Task to carry out:
Express the items from the line containing "Task: Click the exit door icon" through the line containing "Looking at the screenshot, I should [1151, 601].", inclusive, as a Markdown table with the columns Row and Line. Number each line and skip blank ones.

Records provided:
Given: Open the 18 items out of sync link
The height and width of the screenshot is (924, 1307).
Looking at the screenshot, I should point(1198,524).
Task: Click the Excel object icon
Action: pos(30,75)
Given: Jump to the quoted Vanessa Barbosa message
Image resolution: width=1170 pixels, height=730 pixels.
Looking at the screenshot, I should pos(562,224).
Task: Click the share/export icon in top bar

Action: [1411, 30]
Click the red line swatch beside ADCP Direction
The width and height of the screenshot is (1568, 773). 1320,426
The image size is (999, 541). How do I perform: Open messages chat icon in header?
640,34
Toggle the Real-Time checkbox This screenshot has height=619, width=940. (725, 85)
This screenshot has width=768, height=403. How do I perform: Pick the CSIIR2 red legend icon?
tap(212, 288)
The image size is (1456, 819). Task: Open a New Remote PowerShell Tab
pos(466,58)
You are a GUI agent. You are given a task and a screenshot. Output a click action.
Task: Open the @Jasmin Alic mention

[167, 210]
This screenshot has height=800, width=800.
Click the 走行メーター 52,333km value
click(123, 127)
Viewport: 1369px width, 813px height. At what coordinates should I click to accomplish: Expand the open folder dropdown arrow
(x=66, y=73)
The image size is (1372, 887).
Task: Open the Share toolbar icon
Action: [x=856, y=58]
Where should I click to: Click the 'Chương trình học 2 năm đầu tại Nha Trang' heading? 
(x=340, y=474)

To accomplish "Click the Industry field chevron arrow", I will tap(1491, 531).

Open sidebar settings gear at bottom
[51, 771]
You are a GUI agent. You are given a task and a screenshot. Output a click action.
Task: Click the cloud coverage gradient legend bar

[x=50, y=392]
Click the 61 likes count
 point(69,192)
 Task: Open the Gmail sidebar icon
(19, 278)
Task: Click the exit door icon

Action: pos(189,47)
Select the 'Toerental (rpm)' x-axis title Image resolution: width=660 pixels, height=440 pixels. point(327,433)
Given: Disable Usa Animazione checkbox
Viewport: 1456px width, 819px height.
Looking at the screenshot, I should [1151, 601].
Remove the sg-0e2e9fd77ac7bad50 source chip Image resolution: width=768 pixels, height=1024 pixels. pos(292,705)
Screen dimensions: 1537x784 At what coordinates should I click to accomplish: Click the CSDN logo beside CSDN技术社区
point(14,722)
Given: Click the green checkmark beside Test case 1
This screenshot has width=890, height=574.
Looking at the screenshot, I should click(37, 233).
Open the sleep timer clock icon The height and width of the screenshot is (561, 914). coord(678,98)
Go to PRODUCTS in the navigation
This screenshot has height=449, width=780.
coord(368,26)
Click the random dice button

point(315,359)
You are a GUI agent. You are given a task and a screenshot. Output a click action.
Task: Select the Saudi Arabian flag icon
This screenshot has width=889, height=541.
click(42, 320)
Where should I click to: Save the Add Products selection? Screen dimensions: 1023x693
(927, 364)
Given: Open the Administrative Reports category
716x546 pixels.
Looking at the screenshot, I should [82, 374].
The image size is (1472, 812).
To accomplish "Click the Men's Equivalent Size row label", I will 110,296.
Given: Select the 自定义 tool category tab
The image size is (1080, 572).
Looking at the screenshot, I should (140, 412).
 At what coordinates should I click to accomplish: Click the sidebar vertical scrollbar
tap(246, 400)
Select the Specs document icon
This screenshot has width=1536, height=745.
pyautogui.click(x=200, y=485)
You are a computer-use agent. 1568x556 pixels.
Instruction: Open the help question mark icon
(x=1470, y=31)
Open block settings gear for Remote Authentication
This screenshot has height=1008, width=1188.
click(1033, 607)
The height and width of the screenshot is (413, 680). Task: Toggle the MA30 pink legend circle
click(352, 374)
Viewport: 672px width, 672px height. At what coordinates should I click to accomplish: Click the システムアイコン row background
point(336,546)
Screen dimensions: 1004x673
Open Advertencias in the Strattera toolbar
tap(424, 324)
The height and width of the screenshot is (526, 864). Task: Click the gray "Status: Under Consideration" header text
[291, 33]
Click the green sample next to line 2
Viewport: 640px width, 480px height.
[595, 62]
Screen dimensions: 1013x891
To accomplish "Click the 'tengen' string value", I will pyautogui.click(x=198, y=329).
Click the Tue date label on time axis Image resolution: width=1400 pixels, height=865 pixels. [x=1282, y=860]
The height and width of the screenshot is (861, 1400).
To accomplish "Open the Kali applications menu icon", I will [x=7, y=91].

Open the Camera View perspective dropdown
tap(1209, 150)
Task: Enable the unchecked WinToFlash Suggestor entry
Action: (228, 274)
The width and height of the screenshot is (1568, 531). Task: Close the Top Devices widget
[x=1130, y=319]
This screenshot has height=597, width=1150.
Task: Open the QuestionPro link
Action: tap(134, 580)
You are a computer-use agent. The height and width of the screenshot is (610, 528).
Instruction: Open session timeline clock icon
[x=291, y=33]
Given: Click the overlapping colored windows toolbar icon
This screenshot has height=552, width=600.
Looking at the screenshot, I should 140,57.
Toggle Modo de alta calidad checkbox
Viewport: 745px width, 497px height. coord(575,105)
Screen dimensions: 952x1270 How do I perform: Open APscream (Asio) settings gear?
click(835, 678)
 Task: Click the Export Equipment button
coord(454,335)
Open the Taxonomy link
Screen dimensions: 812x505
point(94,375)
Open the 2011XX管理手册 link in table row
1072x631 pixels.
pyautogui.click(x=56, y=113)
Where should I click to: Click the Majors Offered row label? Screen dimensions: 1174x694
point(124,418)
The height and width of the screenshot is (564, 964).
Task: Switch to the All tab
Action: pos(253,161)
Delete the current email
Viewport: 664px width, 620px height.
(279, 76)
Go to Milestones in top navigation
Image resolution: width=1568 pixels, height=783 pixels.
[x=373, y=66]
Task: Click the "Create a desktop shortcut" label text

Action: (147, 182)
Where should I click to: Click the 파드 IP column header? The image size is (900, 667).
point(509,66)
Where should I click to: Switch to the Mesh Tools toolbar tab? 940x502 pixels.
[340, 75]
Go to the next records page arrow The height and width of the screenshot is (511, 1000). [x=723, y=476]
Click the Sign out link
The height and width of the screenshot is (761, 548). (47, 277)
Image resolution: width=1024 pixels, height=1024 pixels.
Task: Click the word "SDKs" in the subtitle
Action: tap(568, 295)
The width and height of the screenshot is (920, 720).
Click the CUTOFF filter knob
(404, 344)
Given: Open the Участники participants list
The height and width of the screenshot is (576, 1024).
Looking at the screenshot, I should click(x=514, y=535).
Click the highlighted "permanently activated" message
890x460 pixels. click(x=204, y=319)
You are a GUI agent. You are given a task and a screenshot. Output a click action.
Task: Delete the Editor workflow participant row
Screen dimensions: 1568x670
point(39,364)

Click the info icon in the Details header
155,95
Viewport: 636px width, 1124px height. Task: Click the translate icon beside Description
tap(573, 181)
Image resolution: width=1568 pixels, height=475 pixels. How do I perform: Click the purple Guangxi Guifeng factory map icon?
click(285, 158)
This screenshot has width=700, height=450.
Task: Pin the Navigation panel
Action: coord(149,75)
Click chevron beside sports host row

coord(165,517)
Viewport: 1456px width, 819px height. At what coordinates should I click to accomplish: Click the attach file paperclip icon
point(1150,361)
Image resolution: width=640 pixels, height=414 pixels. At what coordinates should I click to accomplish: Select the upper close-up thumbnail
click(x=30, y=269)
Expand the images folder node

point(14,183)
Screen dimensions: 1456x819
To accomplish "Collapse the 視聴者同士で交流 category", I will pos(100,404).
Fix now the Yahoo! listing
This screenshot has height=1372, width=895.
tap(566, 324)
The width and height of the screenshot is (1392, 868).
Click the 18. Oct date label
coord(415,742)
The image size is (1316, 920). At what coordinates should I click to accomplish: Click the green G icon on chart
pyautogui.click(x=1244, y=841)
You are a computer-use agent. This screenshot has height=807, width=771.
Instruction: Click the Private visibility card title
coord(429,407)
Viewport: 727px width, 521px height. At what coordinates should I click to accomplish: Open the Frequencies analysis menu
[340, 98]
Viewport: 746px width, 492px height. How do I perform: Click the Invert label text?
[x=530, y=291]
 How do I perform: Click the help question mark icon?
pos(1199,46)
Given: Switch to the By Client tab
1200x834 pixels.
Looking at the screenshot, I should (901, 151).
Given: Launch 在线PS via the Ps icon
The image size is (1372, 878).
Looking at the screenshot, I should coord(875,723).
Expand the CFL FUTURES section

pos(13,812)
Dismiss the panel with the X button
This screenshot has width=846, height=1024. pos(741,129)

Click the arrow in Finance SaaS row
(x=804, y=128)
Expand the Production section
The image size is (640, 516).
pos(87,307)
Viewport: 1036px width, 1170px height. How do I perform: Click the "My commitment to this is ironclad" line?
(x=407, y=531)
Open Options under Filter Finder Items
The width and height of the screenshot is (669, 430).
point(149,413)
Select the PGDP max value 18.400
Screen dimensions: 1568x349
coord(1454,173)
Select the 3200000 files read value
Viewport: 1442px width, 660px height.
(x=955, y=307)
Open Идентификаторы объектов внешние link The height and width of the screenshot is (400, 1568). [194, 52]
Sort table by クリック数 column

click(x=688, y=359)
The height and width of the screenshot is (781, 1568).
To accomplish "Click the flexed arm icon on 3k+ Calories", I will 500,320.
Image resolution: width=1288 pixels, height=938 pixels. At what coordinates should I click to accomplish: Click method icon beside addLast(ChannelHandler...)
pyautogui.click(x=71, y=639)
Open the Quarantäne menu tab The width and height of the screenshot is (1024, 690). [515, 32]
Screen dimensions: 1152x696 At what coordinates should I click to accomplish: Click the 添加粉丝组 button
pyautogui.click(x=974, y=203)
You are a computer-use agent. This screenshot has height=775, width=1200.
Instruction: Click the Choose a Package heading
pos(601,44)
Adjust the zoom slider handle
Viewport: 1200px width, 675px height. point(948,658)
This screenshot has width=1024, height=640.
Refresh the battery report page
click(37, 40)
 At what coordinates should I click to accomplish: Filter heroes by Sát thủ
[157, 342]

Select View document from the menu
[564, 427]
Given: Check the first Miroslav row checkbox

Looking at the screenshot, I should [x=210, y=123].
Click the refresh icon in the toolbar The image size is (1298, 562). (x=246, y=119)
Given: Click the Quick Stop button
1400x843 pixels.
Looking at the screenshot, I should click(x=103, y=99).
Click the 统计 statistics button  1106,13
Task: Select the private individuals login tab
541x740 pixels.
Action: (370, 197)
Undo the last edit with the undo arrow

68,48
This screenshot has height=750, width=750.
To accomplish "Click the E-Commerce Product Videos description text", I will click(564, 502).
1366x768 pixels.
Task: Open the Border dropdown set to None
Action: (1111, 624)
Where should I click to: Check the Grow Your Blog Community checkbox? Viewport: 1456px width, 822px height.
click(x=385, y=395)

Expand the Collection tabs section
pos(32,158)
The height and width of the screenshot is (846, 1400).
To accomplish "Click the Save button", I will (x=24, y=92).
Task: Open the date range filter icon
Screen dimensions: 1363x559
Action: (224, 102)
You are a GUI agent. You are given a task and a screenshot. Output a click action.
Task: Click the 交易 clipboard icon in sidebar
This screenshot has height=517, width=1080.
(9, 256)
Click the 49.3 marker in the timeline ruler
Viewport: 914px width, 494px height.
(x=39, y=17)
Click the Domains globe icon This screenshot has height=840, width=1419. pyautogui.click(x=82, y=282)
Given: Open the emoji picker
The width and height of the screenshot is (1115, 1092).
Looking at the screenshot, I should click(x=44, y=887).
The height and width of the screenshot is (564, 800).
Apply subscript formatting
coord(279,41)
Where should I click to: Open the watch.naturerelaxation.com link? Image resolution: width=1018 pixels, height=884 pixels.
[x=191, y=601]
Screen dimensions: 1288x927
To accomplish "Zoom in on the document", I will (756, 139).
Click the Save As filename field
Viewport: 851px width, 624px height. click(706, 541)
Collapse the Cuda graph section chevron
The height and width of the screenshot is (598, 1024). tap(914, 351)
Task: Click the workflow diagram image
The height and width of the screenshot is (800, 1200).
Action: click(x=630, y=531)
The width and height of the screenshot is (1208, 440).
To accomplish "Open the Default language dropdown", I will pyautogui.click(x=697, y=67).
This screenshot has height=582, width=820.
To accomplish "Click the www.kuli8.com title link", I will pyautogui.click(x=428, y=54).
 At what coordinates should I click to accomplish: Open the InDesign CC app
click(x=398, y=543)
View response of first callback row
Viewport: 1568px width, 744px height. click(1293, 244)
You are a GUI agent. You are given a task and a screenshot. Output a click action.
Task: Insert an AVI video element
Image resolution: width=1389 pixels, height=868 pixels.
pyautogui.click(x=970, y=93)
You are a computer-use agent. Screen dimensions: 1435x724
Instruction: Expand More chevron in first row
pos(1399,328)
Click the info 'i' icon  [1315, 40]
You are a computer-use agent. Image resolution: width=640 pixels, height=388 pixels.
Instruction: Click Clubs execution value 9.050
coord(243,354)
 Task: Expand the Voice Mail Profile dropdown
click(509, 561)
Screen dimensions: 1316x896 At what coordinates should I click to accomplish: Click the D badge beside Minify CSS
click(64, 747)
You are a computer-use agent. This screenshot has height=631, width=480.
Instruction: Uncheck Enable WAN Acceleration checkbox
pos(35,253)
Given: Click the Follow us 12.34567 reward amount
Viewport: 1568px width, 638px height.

Reply:
| Row | Line |
|---|---|
| 1 | Task: Click the exit door icon |
| 2 | Action: pos(189,47) |
| 3 | Select the 'Toerental (rpm)' x-axis title Image resolution: width=660 pixels, height=440 pixels. point(327,433) |
| 4 | Given: Disable Usa Animazione checkbox |
| 5 | Viewport: 1456px width, 819px height. |
| 6 | Looking at the screenshot, I should [1151, 601]. |